— Your task —
Set down every record below exactly as it appears, but without the pictures.

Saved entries
>>
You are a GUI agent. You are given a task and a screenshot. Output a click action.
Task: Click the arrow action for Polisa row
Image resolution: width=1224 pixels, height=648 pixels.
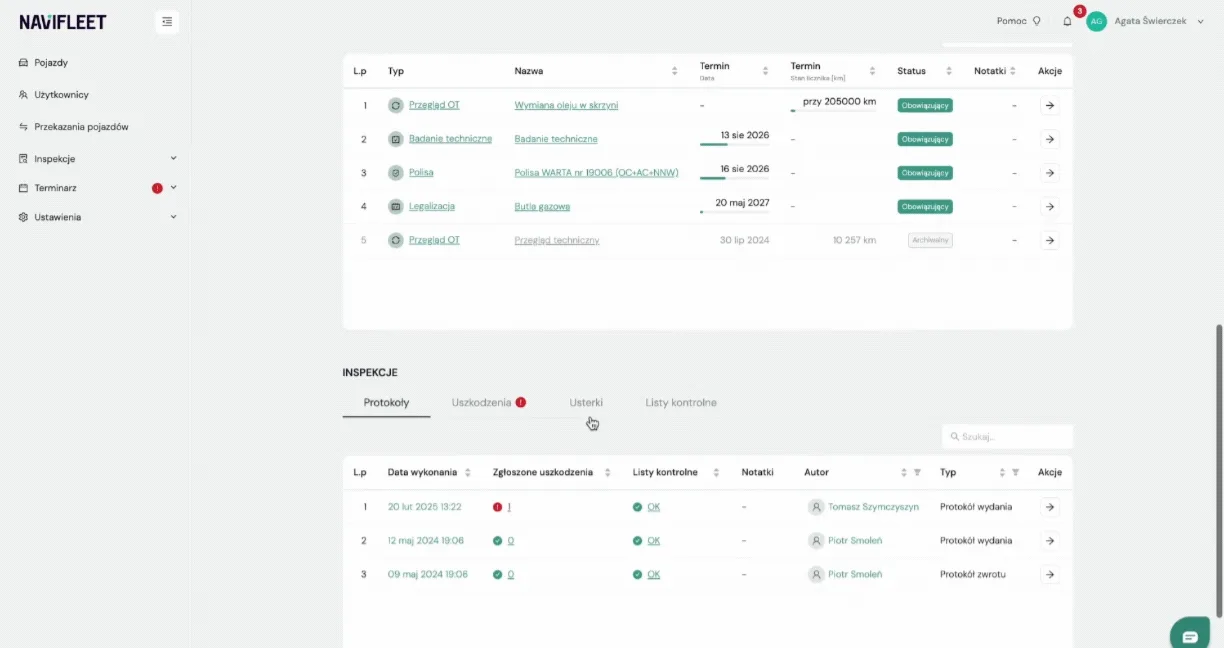coord(1050,173)
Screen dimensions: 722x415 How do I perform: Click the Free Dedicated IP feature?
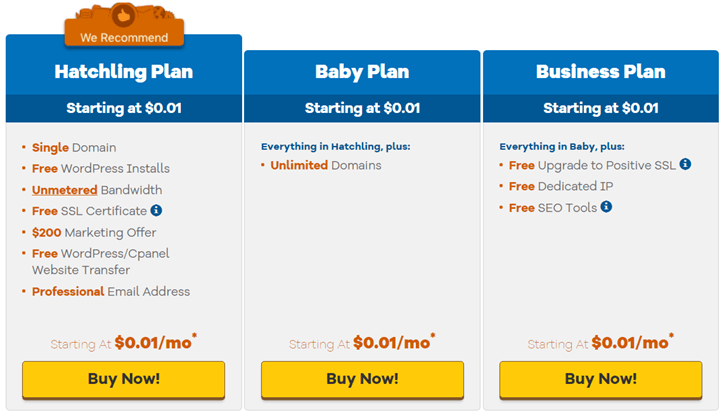pyautogui.click(x=561, y=187)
<<
— Answer space —
You are a GUI agent. You are given a task and a screenshot. Output a click action.
Task: Click the arrow action for Polisa row
Image resolution: width=1224 pixels, height=648 pixels.
coord(1050,173)
Screen dimensions: 722x415 How do I perform: Click the Free Dedicated IP feature?
pyautogui.click(x=561, y=187)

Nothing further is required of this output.